We evaluated daily precipitation simulated by two downscaling techniques: WRF (boundary forcing by ERAI, with and without 3DVAR data assimilation) and SDSM (using predictors also from ERAI fit to station and gridded precipitation). By harmonizing the inputs (ERAI), validation period (2010–2014), output format (EOBS gridded precipitation) and diagnostics, the remaining differences can be more confidently attributed to the downscaling techniques themselves rather than experimental set-up. The complex landscapes and climate regimes of Iberia provide a diverse and challenging set of conditions for testing both models.

We confirm that SDSM must be calibrated on a site by site basis - exploration of the predictor sets in relation to station elevation, latitude or longitude found no coherent regional patterns or gradients. Having followed consistent calibration procedures, the statistically downscaled series were no more different to WRF series, than variations between observational datasets (EOBS, TRMM and GPCP). Our results also showed that WRF-D (with data assimilation) yields more skillful precipitation than WRF-N (without assimilation). The comparison of our experiments showed that no downscaling technique was superior across all verification metrics. According to our results, comparable correlations are obtained for the SDSM ensemble means, WRF-D and ERAI for the regions studied. However, individual members of the SDSM ensembles, were generally less skillful than WRF-D. Focusing on the precipitation metrics, the skill of SDSM was similar whether station or gridded precipitation was used for calibration. Thus, the different spatial scales involved in the station versus gridded precipitation data problem do not apparently play an important role, at least at the 20 km range checked in this study.

The best LEPS values were achieved by SDSM ensemble members at most stations (16 for SDSM-stations and 13 for SDSM-EOBS). Both WRF-D and the members of the SDSM ensemble outperformed the SDSM mean in all cases. In contrast, the BSS showed that SDSM ensemble means and WRF-D added value to the prediction of precipitation when compared with unadjusted ERAI. This was not the case for the SDSM ensemble members. This is because the BSS index accounts for the temporal occurrence of precipitation, whilst SDSM stochastically generates individual series that are not expected to match observed series.

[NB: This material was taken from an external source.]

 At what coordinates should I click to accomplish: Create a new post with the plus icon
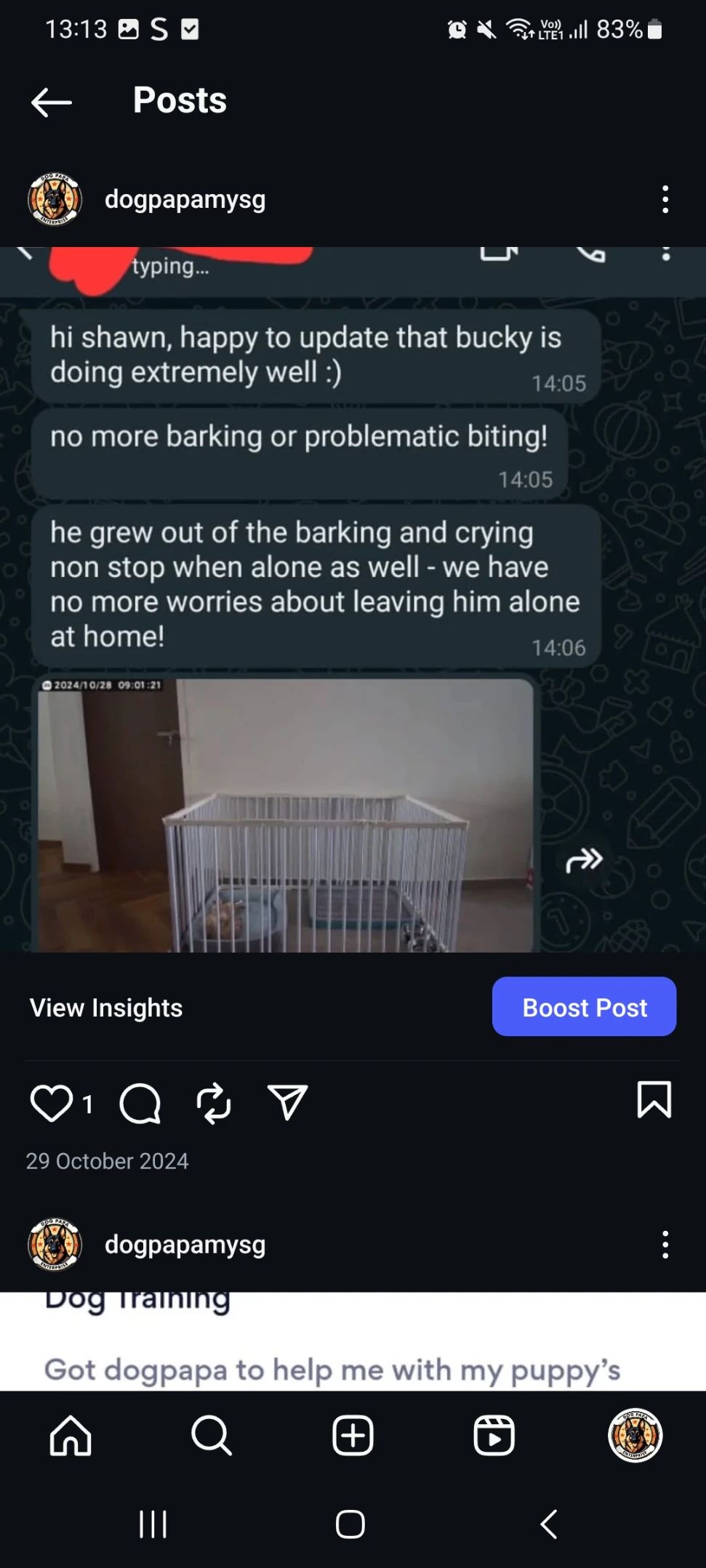[x=353, y=1436]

WRF-D outperformed SDSM when simulating winter daily mean precipitation, whereas SDSM ensemble members were most skilful for precipitation intensity and the 90th percentile. This was also the case in summer. WRF-D and SDSM ensemble members reproduced observed maximum consecutive dry-days and the probability of a wet-day in winter. Maximum 5-days precipitation totals were underestimated by both downscaling techniques. In summer, WRF-D overestimated maximum consecutive dry-days and underestimated the probability of a wet-day. Both SDSM experiments behaved similarly to winter. According to this seasonal analysis, we conclude that SDSM can outperform WRF-D when simulating these indices, but WRF-D presents more consistent results between seasons.

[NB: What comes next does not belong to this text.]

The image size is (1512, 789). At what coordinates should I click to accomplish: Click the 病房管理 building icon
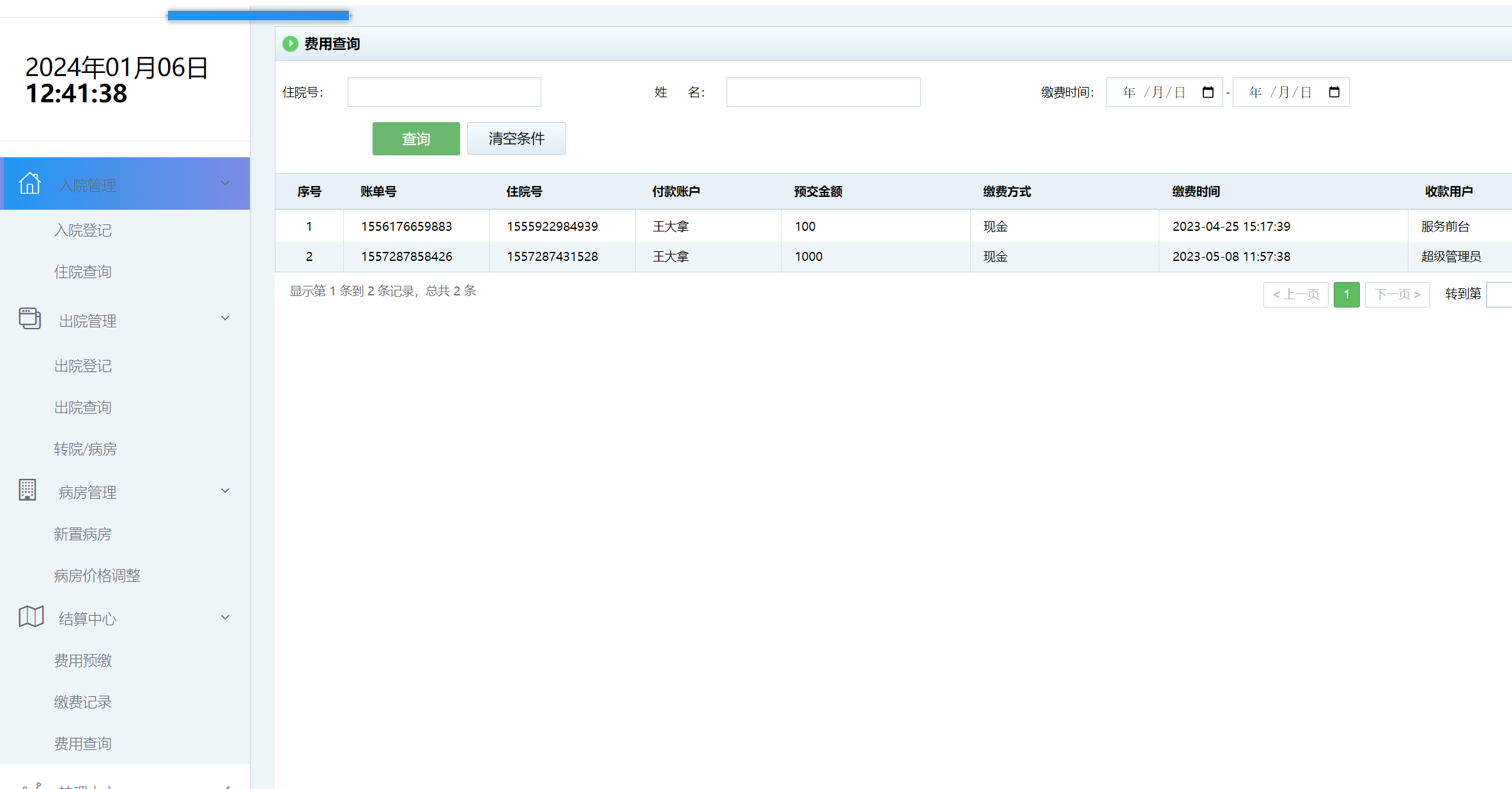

Ultimately, these downscaled products could be useful for analysis of the long-term water balance of western Europe. SDSM generates similar results to WRF at grid scales, but can simulate weather variables for much longer periods, at lower computational costs and in considerably less time. Hence, clear statements about the expected value-added are needed when applying WRF to climate impacts and adaptation research. However, further research is needed to explore the extent to which different types of precipitation mechanism (e.g. intense local convection or widespread frontal system) are reproduced as well by SDSM as by WRF, rather than pooling all rain days as in the present study. There is also scope for detailed analysis of multi-season extremes, or simulations of inter-annual variability.